CHAPTER OBJECTIVES
After reading this chapter you should be able to:
- Understand what we consider as Communication research.
- Explain how Communication research is done.
- Identify motivational factors that influence Communication research.
- Explain the three broad approaches to Communication research as well as specific research methodologies.
One stereotype about college students is that they do not have a lot of extra money to spend. As a result, we have witnessed our students conduct communication research in order to increase their cashflow, and most of them didn’t even know they were doing it. What do we mean by this? Many of our students are allotted a certain amount of money by their parents, financial aid, and jobs to pay for school, housing, and extracurricular activities. When money starts to become scarce, many of our students go to their parents to see if they will provide more money. What does this have to do with communication research? Because when these same students have asked for money from their parents in the past, they theorize what communication messages might work in order to get more. For example, if a student asked for money from their parents last semester because they said they were running out of food, and it worked, they might do that again in order to get more money. What is happening is that these students are developing hypotheses regarding what communication behaviors will work to influence their parents. If the behaviors work, it validates they hypothesis. If the behaviors don’t work, students can learn from this and adjust their behaviors in future exchanges to obtain a different outcome. It is likely you engage in these types of communication research activities on a daily basis.

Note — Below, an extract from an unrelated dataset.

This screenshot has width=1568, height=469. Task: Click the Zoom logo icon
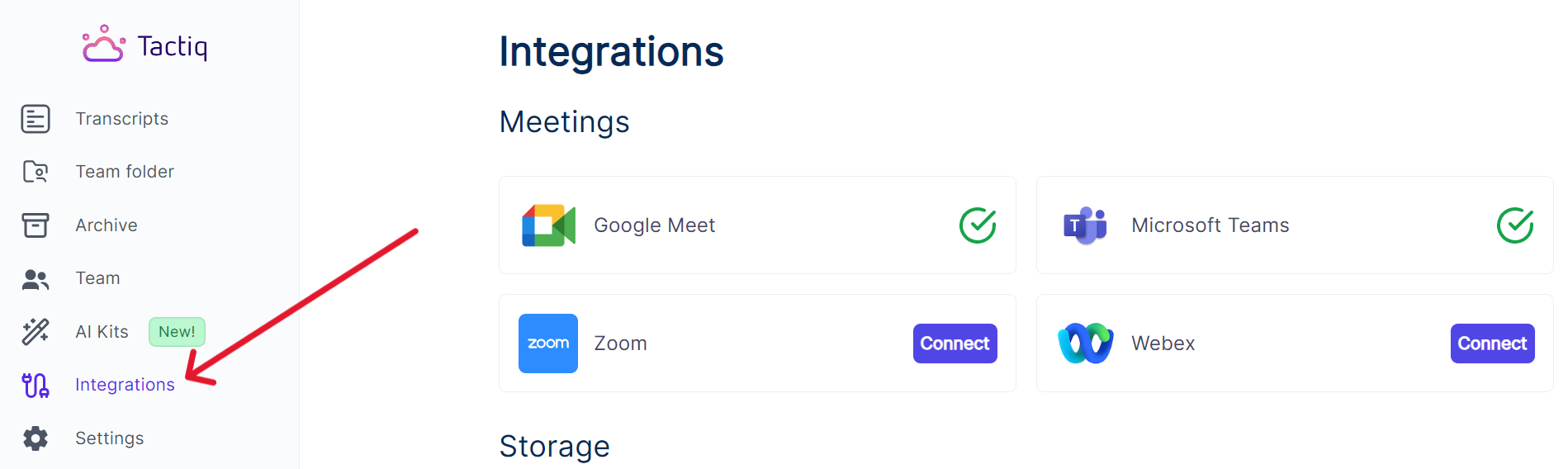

Likely you have engaged in basic levels of Communication research without even knowing it. Remember theory is “a way of framing an experience or event—an effort to understand and account for something and the way it functions in the world” (Foss, Foss & Griffin, 8). Well, we generally do not understand how something functions in the world unless we have had some level of experience with it, and then evaluate the outcome of that experience. Have you ever planned out what you would say and do to persuade someone to go on a date? Have you ever intentionally violated the communicative expectations (such as arriving late or forgetting to do a favor) of a friend, “just to see what would happen?” While we do not consider these to be examples of formal Communication research, they do reveal what Communication research is about. Remember our discussion in Chapter 1, those of us who study Communication are interested in researching “who says what, through what channels (media) of communication, to whom, [and] what will be the results?” (Smith, Lasswell and Casey 121).
The term “research” often conjures up visions of a mad scientist dressed in a white lab coat working through the night with chemicals, beakers, and gases on his/her latest scientific experiment. But how does this measure up with the realities of researching human communication? Researching communication presents its own set of challenges and circumstances that must be understood to better conceptualize how we can further our understanding of the ways we communicate with one another.